The holotype numbers from European countries were not high from 2009 to 2017 (
Figure 6), but this is understandable if we consider the long history of taxonomy and the well-studied insect fauna in this region. However, by collaborating to collect specimens from other geographical regions, these countries, such as Germany, can still publish many new species, which helps promote international collaboration. The USA and Canada not only describe many new local species but also collaborate extensively with other countries (
Figure 7A,C). Compared to taxonomists from these countries, Chinese authors describe most new species based on native specimens. One possible reason is that the taxonomic history in China is not long, and many new species remain to be discovered by Chinese taxonomists. Another possibility is that the international collaboration opportunities available to Chinese taxonomists are still insufficient, especially in describing species collected from other regions. As
Figure 8 shows, most collaborations (83.97%) occur when the first authors and corresponding authors are from the same countries, which also indicates that international collaboration should be improved. We think governmental agencies should provide corresponding policy and funding opportunities to improve international collaboration in insect taxonomy. These can include, for example, a funding application that is open for taxonomists from other countries, and training courses in taxonomy provided for young researchers from developing countries.
5. Conclusions
In conclusion, our study shows that single-specimen/locality species are prevalent in the field of insect taxonomy.

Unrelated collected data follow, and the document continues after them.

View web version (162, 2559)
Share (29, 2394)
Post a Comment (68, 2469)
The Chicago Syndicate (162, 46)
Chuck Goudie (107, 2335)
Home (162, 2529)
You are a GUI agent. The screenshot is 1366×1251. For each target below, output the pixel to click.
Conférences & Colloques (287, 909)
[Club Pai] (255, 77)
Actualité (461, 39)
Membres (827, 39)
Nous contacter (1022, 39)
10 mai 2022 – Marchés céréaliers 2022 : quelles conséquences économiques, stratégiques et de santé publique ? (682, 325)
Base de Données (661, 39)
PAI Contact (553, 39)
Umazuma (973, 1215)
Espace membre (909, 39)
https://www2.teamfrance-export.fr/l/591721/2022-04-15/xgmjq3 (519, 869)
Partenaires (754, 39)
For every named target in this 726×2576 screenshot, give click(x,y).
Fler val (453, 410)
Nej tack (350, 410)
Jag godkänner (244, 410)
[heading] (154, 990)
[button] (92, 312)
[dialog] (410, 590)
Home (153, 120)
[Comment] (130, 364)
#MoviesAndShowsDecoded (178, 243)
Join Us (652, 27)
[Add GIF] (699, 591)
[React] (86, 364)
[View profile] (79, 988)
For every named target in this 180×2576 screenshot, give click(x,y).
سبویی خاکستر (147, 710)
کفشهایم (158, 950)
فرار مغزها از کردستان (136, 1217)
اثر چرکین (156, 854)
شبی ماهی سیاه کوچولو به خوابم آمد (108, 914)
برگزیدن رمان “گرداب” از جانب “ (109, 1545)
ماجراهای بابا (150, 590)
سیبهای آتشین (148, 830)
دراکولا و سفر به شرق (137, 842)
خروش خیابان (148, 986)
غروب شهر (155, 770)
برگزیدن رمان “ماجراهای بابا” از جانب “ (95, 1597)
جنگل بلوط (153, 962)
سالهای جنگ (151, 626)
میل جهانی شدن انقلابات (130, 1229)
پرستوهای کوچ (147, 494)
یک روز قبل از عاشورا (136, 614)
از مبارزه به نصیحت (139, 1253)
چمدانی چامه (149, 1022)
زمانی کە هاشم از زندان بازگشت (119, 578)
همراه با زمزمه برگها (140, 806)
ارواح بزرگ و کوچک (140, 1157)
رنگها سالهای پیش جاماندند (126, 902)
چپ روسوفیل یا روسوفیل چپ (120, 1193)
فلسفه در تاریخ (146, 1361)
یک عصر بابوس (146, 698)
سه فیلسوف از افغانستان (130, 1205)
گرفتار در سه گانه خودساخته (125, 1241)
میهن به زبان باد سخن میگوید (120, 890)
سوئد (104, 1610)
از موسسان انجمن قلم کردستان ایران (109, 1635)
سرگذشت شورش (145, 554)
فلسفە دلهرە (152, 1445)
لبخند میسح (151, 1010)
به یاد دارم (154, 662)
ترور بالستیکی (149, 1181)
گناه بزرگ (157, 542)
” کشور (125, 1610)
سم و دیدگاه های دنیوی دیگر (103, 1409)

This problem may prevent a deep understanding of insect diversity patterns in many regions. The average shelf life of a species from the collection of the first specimen to its formal description as a new species is 20.7 years [
38]. It seems to there is enough time for taxonomists to collect more specimens before the publication of a new species; in fact, it also possibly reflects that taxonomists cannot prepare enough specimens to describe and publish new species. Some perceived realities may hinder taxonomists from getting more specimens. For instance, some taxonomists may not achieve enough funding sources. The high cost of collecting specimens from distant areas may prevent the use of more specimens in taxonomy. Some old specimens’ lack of imprecise locality or habitat information also hinder further collection. Large funding expenditures have accelerated scientific research in China [
39]. China is the second country describing the most new species in
ZooKeys (
Figure 2). Although our study examined the prevalence of single-specimen/locality species, we do not deny the necessity and value of single-specimen species in taxonomic work. For example, if more specimens are very difficult to obtain and a single specimen is significantly different (stable and clear morphological or genetic characteristics) from all other taxa, single-specimen/locality species should be published. However, it cannot be denied that the species descriptions based on single-specimen/locality species sometimes are unwarranted or deficient and may incur further taxonomic revisions and future time and economic costs. By reporting this empirical analysis, we hope more discussion on this issue can be stimulated. We suggest that practices, such as increasing the number of specimens and geographical coverage of sampling, the use of DNA data and integrative taxonomy, and international collaboration, might be adopted by more taxonomists in the description of new insect species.